Esophageal Tumor Cells

Esophageal cancer, including tumor cells in the esophagus, is a complex and multifaceted disease, encompassing different histologic types such as squamous cell carcinoma and adenocarcinoma. Esophageal tumor cells, often associated with esophageal cancer, represent a critical area of research within the domain of oncology. The human esophagus, a muscular tube that connects the throat to the stomach, can be afflicted by the uncontrolled growth and division of abnormal cells, resulting in the formation of tumors. These cells may exhibit various pathological features, leading to significant morbidity and mortality in affected individuals. The understanding and characterization of esophageal tumor cells are vital for developing diagnostic, therapeutic, and preventive strategies to combat esophageal cancer.

Characteristics of Esophageal Tumor Cells

• Cell morphology and structure. Microscopic examination of esophageal tumor cells has shown that they often display an irregular, pleomorphic shape with a larger nucleus-to-cytoplasm ratio compared to normal esophageal epithelial cells. Additionally, an increased number of nucleoli within the tumor cell nuclei is indicative of their high transcriptional activity and protein synthesis demands. Interestingly, esophageal tumor cells also demonstrate alterations in their cytoskeletal organization, with disrupted actin filaments and microtubule networks. These structural changes contribute to the enhanced motility and invasive capabilities of the tumor cells, allowing them to break through the basement membrane and infiltrate surrounding tissues.
• Proliferation and growth patterns. One of the hallmarks of esophageal tumor cells is their uncontrolled proliferation and aggressive growth patterns.
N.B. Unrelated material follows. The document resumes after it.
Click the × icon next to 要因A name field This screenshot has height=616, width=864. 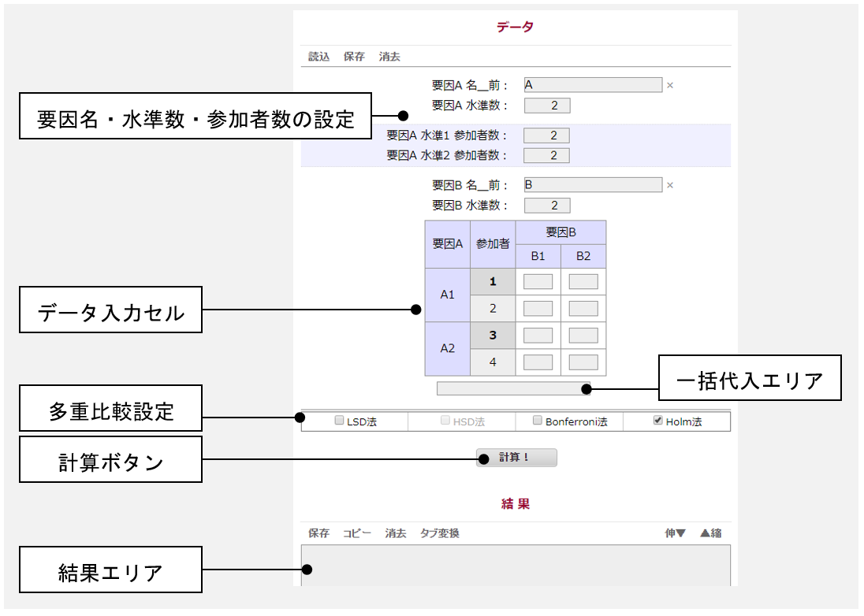(670, 85)
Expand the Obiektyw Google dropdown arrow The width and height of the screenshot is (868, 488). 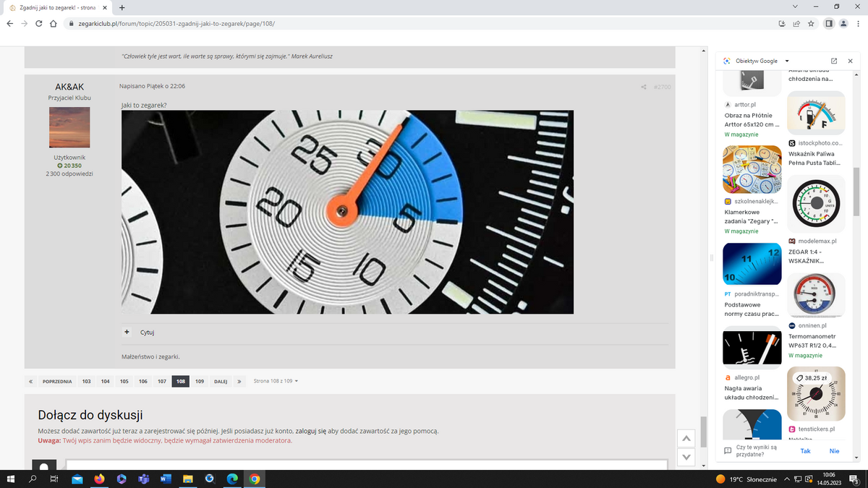(787, 61)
These cells possess a significantly higher proliferation rate compared to normal esophageal cells, driven by dysregulation in key cell cycle regulatory pathways. Furthermore, esophageal tumor cells exhibit a remarkable ability to adapt to their microenvironment, thriving even in nutrient-deprived or hypoxic conditions.
• Genetic and molecular alterations. Recurrent mutations are discovered in key genes involved in cell cycle regulation, such as TP53, CDKN2A, and KRAS. These genetic alterations lead to the disruption of normal cell cycle checkpoints, enabling uncontrolled cell division and evasion of apoptosis. Additionally, epigenetic modifications, including aberrant DNA methylation patterns and histone modifications, can silence the expression of tumor suppressor genes and promote the activation of oncogenic pathways. Esophageal tumor cells often exhibit hyperactivation of pathways like the PI3K/Akt/mTOR axis and the MAPK/ERK pathway, which contribute to their aggressive phenotype and metastatic potential.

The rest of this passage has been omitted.